[Selected passage]

___

This article needs additional citations for verification. (July 2012) (Learn how and when to remove this template message)
|Arthur Karr Gilkey|
September 25, 1926|
August 10, 1953 (aged 26)|
Art (Arthur Karr) Gilkey (1926 – 1953) was an American geologist and mountaineer.
Gilkey was born on September 25, 1926, in Boulder, Colorado, to Herbert J. Gilkey (1890-1976) and Mildred (Talbot) Gilkey, and was raised in Ames, Iowa, where his father was a professor of Engineering. He earned a B.Sc from Iowa State in 1949[clarification needed] and, after a tour of duty in the Navy during World War II, began graduate study in Geology at Columbia University, where he earned an M.Sc. degree in 1950. Prior to his death, Gilkey had completed his doctoral dissertation, “Fracture Pattern of the Zuni Uplift.” His Ph.D. was awarded posthumously.

___

[Collected material]
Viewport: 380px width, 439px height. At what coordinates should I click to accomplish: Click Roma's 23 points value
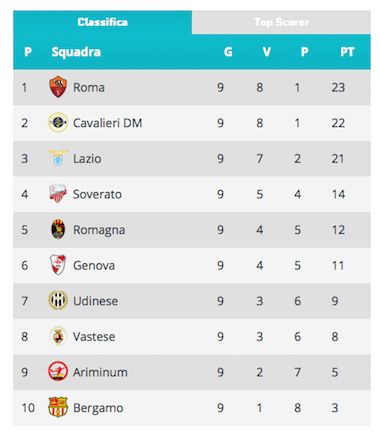click(338, 87)
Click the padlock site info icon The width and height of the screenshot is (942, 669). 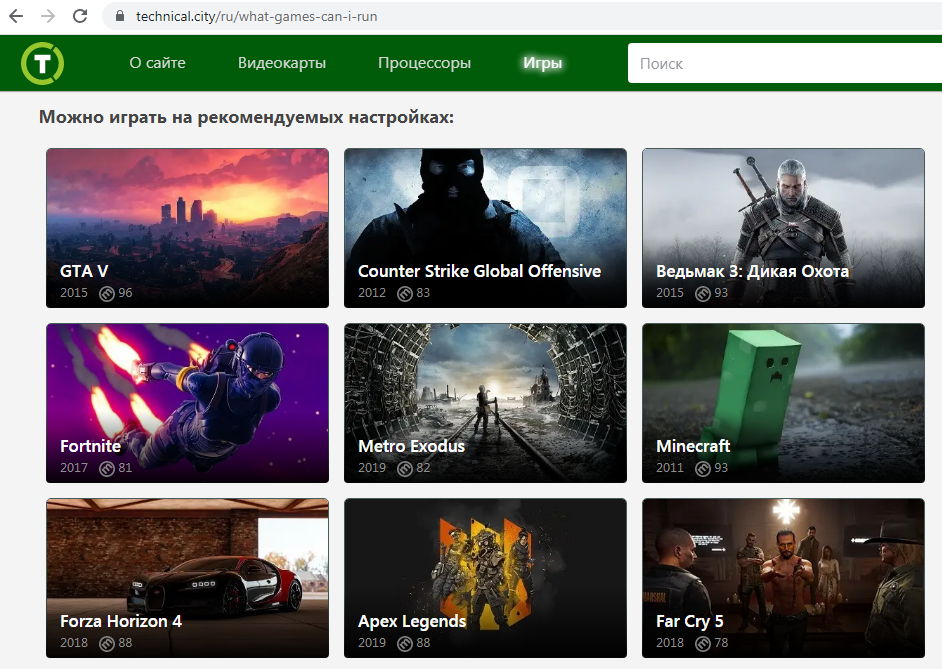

___

[Brief 1] In the Art Gilkey biography, what was the title of his doctoral dissertation?
[Brief 2] Name every academic degree that the Art Gilkey biography says he earned or was awarded.

[Full answer 1] "Fracture Pattern of the Zuni Uplift."

[Full answer 2] B.Sc, M.Sc., Ph.D.